As organizations seek to maximize every development dollar in their budgets, executive coaching can often be overlooked because of a steep price tag and cumbersome time commitments.

Indeed, a recent report by the Conference Board found higher costs for coaching engagements, especially at the top of the house: “A significant change in coaching rates highlighted in this study is the increase of hourly rates paid for the coaches to the highest levels of leadership (CEO and direct reports).”

It can actually cost between $15,000 and $75,000 annually for [external] coaching per employee, depending on the quality of the coach, said Ben Brooks during a recent EmployeeCycle podcast with CEO Bruce Marable.

“It can be very expensive,” said Brooks, the CEO and founder of Pilot Coaching. which works with companies to “leverage modern technology and democratize coaching to help people be happier at work.”

Internal coaching programs may save a company money, but they have their own challenges, he said.

“When people try to coach internally, it’s fraught because of conflicting priorities and agendas,” Brooks said. “Third party is key. That way, employees feel invested in, valued and seen and recognized by their organization.”

Coaching programs are on the rise just as mentoring programs are going out of style, said Brooks, “and if you Google why [mentoring programs] fail, there’s like a million results.”

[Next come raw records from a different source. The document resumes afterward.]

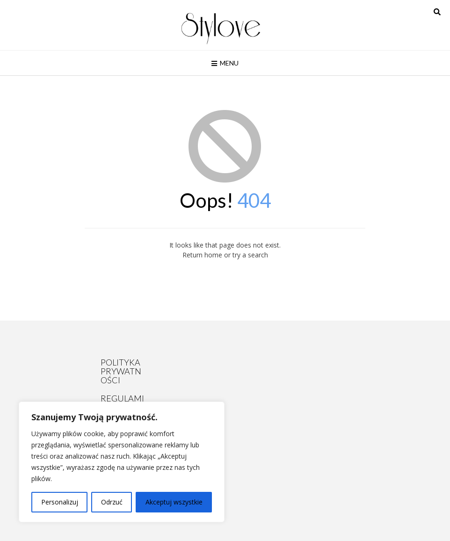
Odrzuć (112, 501)
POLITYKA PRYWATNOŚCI (121, 371)
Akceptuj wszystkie (174, 501)
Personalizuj (59, 501)
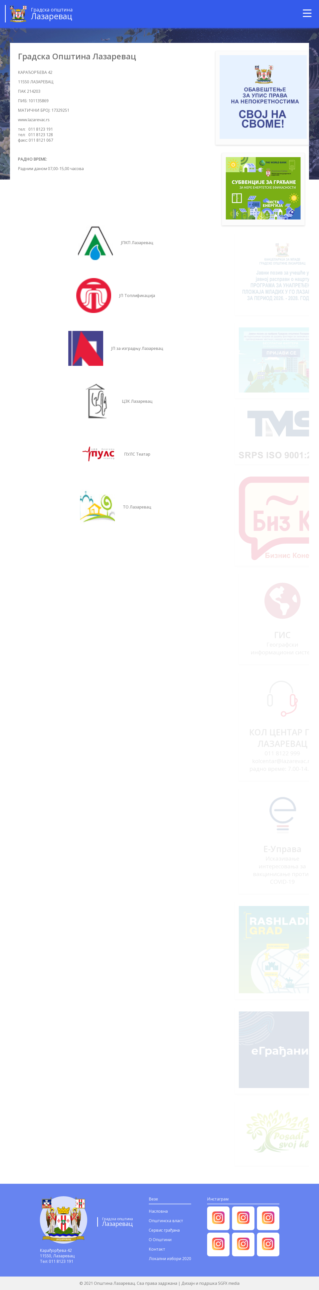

Brooks also sees coaching as filling another void for organizations: “There’s a lot of tools out there to maximize performance, but a lot less to maximize potential,” he said, adding that proper coaching can help HR leaders answer the question: “How do we stretch employees and grow them to be more?”

But given a company’s financial restraints, it doesn’t always make sense to pay for coaching for every worker, so Brooks recommends prioritizing which ones will receive it.

“You want to be focusing on your best, and there’s so much time HR spends on the worst,” Brooks said. “Focus on the people you want to take a bet on, and not just rolling out a communist-style program that anyone can do.”

Getting Buy-In

When it comes to selling the idea of starting up a coaching program at your organization, Brooks said, there’s got to be a business rationale for the move. To that end, HR leaders can sell such programs as a way to guard against presenteeism, or a lack of engagement in their workers.

“You want to be looking to make sure employees are being very alert and aware,” Brooks said, “and not just phoning it in like it’s [the 1993 Bill Murray movie] Groundhog Day.

As an example of an effective use of coaching, Brooks cites workers at a high-growth company where the growth has slowed. “It’s really for whatever [employee performance issues] HR is dealing with,” he said.

Bolstering the business case for leadership buy-in, Brooks said, is that coaching programs can also serve as a supplement or substitute for a company’s high-potential program, thereby saving precious resources for other purposes.

“Nothing helps make an HR person more successful than having something tangible and visible that other people value,” Brooks said. “You just have to have the courage to say ‘Let’s make this happen.’ “

Measuring the ROI


When it comes to determining whether a coaching program is delivering on its mission, Brooks said, the simplest way is to ask the people using it: Did it make a difference over time?

“The goal is to not have explosive progress,” he said, “but more of an incremental gain over time, rather than like a crash diet.”